Compared to many of the lights now on the market, the Sidewinder’s beam is not the best. It does have some artefacts and is not perfectly even, but is perfectly usable.

Output from the 5mm LEDs is typical as far as beam quality goes.



What it is really like to use…






The recessed soft-click switch is deep enough not to activate accidentally, but not so deep as to make it difficult to operate.

The head angle adjustment means you can use the Sidewinder as a straight light, making it much like a standard light with a side switch. For general use this is much more ergonomic than a tail switch.






The maximum output is not that high, at a measured 66 lumens, but this is perfectly sufficient for dark environments up to many meters away. It may not be enough in high contrast situations such as peering into an engine bay on a sunny day, but when not fighting another source of light is a reasonable output level.
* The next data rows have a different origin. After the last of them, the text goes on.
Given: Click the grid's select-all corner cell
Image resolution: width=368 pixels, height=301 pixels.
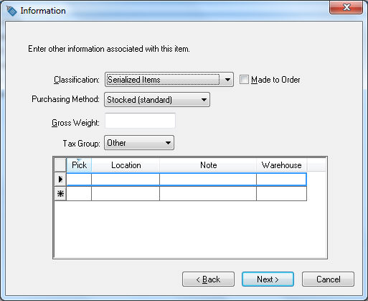Looking at the screenshot, I should click(x=60, y=165).
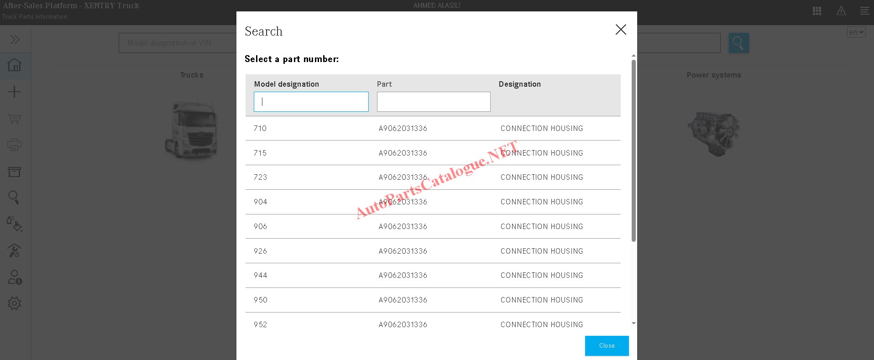
Task: Expand the left sidebar with double chevron
Action: (15, 39)
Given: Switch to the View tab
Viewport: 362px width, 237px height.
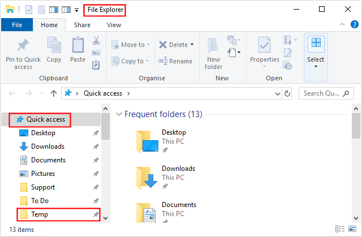Looking at the screenshot, I should [114, 25].
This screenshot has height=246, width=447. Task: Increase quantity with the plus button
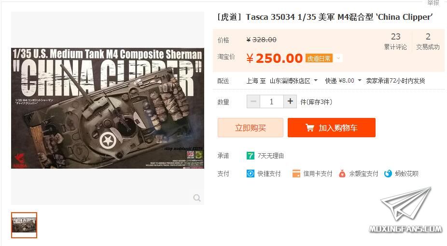tap(290, 101)
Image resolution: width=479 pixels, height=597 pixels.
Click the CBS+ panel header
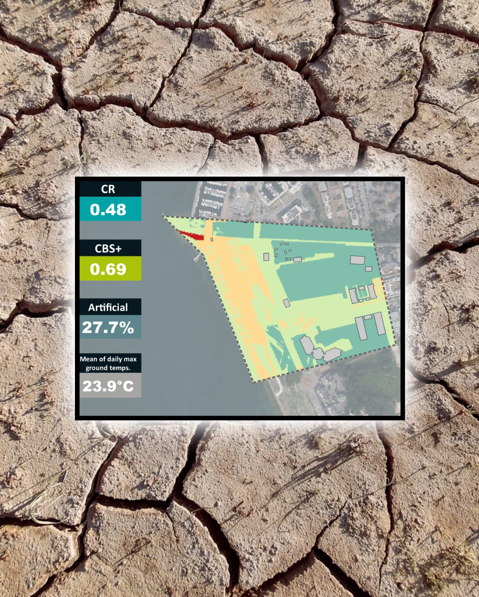point(110,249)
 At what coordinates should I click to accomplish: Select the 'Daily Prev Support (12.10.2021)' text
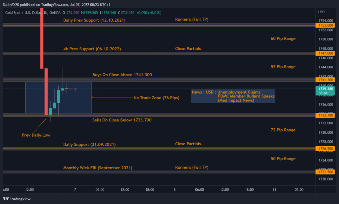[94, 20]
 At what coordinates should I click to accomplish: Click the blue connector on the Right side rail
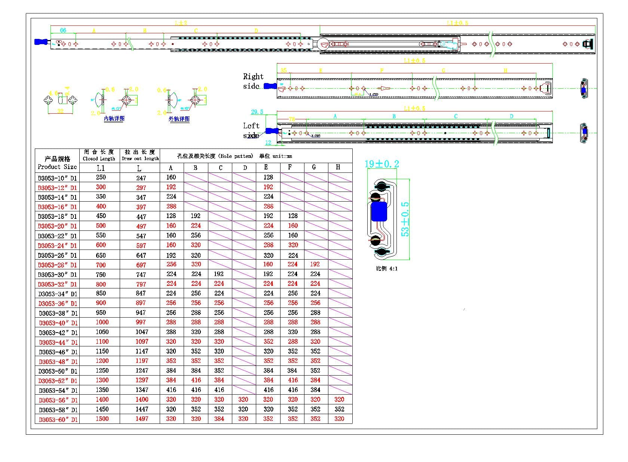coord(270,86)
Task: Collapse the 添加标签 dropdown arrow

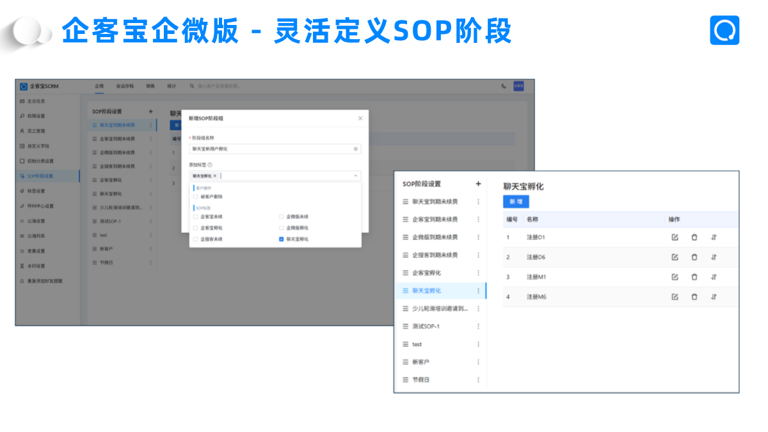Action: coord(355,175)
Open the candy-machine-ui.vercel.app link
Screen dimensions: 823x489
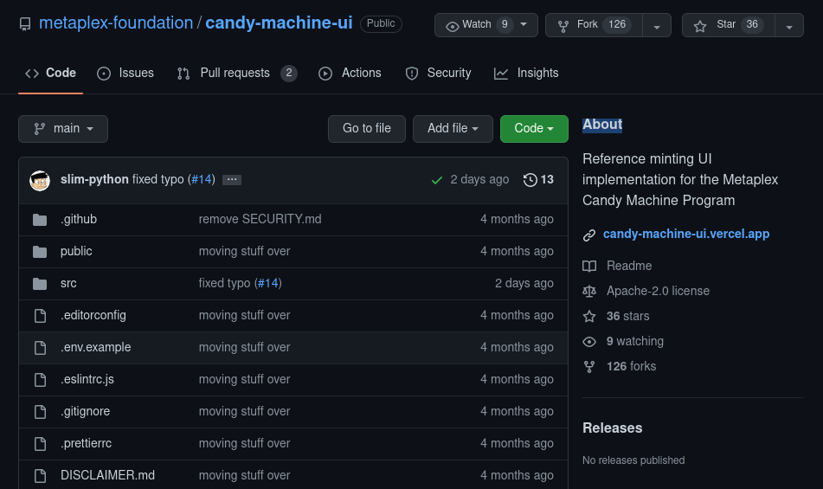pos(685,234)

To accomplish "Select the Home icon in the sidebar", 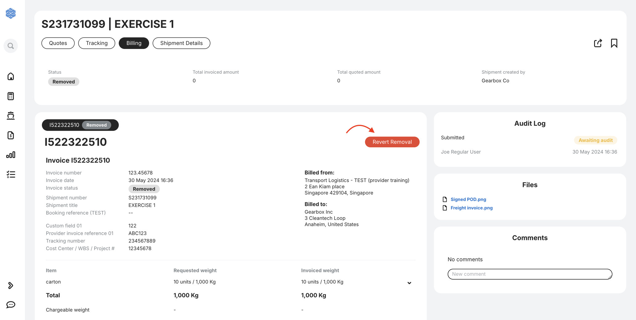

I’ve found myself making use of the adjustable head angle regularly. Tail-standing the Sidewinder and adjusting the head angle means you can aim the beam where you want it. You can clip the Sidewinder onto a baseball cap peak and use it as a head light.

The sportsman model on test comes on with the maximum output level. For general non-dark adapted eyes, this works very well. The military models come on with the low output, so you can buy the version that suits your requirements for coming on at low of maximum output.

Of course even with the sportsman model, if you need low, you can turn it on with the head pressed into your leg until you have set the output to low.

Having a choice of colours, for lower level specialist lighting needs is very useful. Around animals, or if going hunting, the non-white outputs can be less startling and better with dark adapted eyes.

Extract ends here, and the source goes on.